Signals and Systems
10.3 The Inverse Z-Transform
Formal Inverse Z-Transform
Derivation from Inverse Fourier Transform:
Recall from Section 10.1 that \(X(r e^{j\omega}) = \mathfrak{F}\{x[n]r^{-n}\}\).
Applying the inverse Fourier transform: \[ x[n]r^{-n} = \frac{1}{2\pi} \int_{2\pi} X(r e^{j\omega}) e^{j\omega n} d\omega \] Multiplying by \(r^n\): \[ x[n] = \frac{1}{2\pi} \int_{2\pi} X(r e^{j\omega}) (r e^{j\omega})^n d\omega \] Let \(z = r e^{j\omega}\). Then \(dz = j r e^{j\omega} d\omega = jz d\omega\), so \(d\omega = \frac{1}{jz} dz\).
The integration over \(2\pi\) for \(\omega\) corresponds to a counterclockwise closed circular contour integration for \(z\) around the origin.
Formal Inverse Z-Transform
The Inverse Z-Transform Integral: \[ x[n]=\frac{1}{2 \pi j} \oint X(z) z^{n-1} d z \]
- The contour integral is taken around a counterclockwise closed circular path \(|z|=r\) within the ROC.
- This is the formal definition, often evaluated using the Cauchy’s Residue Theorem from complex analysis.
Formal Inverse Z-Transform
Practical Approaches for Inverse Z-Transform:
While the contour integral is the formal definition, it’s rarely used in practice for typical engineering problems. We primarily use two main methods:
- Partial-Fraction Expansion:
- Decompose \(X(z)\) into simpler terms.

Entries provided:
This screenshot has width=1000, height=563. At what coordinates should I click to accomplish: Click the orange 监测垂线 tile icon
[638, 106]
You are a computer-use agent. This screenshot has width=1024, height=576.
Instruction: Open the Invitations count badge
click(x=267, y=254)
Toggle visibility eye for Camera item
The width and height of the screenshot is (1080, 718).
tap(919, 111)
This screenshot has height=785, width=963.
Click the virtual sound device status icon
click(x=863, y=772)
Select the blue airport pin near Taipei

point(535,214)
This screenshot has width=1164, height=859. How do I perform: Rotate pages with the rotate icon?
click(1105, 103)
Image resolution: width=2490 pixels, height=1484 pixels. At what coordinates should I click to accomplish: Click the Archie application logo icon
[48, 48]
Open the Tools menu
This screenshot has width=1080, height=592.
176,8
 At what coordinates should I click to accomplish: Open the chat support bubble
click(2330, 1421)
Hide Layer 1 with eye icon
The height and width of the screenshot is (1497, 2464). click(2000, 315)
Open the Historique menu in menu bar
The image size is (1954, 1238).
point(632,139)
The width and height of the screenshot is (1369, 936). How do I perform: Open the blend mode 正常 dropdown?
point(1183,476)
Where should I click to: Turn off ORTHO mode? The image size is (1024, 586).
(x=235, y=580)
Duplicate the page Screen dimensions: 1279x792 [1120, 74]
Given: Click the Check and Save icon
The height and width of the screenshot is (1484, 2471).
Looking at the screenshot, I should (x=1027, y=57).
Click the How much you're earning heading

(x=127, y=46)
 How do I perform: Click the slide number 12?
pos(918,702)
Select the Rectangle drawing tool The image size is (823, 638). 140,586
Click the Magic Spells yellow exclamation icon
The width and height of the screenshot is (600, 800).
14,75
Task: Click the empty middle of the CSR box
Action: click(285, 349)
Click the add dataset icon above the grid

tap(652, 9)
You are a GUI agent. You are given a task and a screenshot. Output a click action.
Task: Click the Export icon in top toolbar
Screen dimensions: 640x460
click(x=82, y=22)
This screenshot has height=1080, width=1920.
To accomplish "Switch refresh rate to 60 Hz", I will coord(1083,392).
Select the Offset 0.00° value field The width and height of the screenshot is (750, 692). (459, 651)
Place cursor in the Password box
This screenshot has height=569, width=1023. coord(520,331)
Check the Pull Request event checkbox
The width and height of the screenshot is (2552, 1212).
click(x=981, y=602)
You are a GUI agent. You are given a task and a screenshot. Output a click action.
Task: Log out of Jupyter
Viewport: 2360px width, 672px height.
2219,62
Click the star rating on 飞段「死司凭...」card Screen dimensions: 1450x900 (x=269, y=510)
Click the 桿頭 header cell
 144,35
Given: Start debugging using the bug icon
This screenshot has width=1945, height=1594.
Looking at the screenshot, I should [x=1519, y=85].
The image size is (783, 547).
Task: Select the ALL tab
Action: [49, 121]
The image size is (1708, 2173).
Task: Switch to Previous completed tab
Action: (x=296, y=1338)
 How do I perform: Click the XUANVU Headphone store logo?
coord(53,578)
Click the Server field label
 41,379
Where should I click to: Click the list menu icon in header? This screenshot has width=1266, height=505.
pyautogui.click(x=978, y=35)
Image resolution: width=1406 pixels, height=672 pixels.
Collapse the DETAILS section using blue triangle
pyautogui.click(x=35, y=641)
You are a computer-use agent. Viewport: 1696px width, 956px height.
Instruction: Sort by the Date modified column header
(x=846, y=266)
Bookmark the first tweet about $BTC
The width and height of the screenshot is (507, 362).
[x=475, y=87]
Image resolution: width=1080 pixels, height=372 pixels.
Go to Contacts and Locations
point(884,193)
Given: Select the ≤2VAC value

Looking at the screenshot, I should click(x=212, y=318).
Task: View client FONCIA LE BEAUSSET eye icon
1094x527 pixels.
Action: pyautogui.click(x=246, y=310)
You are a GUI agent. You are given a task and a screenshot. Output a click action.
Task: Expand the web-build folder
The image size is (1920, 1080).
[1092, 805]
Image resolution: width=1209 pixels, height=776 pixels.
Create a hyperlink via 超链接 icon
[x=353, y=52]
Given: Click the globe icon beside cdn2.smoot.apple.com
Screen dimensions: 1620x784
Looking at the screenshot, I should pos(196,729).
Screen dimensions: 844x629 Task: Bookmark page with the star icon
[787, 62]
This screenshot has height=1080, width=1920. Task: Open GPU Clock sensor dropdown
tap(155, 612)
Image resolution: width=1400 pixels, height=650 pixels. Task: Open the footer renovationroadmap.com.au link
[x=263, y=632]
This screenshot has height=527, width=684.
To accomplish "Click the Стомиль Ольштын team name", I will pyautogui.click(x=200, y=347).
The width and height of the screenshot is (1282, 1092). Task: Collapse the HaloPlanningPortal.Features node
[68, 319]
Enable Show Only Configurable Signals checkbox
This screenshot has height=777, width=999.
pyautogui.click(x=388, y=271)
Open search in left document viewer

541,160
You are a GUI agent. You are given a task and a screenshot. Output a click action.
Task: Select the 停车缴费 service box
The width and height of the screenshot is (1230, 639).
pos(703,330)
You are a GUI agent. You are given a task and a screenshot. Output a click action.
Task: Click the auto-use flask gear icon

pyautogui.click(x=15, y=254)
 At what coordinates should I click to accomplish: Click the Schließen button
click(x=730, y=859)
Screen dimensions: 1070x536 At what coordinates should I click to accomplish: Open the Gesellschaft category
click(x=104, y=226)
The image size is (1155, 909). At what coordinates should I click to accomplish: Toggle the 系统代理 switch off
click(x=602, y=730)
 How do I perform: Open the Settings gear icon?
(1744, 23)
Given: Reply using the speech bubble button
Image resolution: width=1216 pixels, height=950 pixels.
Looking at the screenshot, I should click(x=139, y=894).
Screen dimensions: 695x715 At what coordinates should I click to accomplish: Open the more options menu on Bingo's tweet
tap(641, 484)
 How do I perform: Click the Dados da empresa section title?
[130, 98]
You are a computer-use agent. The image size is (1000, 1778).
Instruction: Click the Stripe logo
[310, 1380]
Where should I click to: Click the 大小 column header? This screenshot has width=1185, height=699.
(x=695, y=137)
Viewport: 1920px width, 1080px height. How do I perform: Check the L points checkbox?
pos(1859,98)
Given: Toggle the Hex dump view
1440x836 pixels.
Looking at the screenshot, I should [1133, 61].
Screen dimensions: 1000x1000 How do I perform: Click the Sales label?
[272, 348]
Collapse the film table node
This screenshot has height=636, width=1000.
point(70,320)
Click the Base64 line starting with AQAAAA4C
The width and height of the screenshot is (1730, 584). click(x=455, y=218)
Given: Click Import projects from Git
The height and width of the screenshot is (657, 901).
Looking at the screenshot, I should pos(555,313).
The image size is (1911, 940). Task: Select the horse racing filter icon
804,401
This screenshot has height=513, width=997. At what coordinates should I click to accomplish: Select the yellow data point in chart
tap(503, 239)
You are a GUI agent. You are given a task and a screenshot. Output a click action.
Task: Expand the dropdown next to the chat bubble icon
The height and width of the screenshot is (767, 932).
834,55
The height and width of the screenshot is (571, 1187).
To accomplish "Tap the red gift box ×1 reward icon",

What is being asked:
Output, verbatim, the passage of the inverse Z-transform text starting at "Applying the inverse" and ending at "from complex analysis.".

Exercise response:
Applying the inverse Fourier transform: \[ x[n]r^{-n} = \frac{1}{2\pi} \int_{2\pi} X(r e^{j\omega}) e^{j\omega n} d\omega \] Multiplying by \(r^n\): \[ x[n] = \frac{1}{2\pi} \int_{2\pi} X(r e^{j\omega}) (r e^{j\omega})^n d\omega \] Let \(z = r e^{j\omega}\). Then \(dz = j r e^{j\omega} d\omega = jz d\omega\), so \(d\omega = \frac{1}{jz} dz\).
The integration over \(2\pi\) for \(\omega\) corresponds to a counterclockwise closed circular contour integration for \(z\) around the origin.
Formal Inverse Z-Transform
The Inverse Z-Transform Integral: \[ x[n]=\frac{1}{2 \pi j} \oint X(z) z^{n-1} d z \]
- The contour integral is taken around a counterclockwise closed circular path \(|z|=r\) within the ROC.
- This is the formal definition, often evaluated using the Cauchy’s Residue Theorem from complex analysis.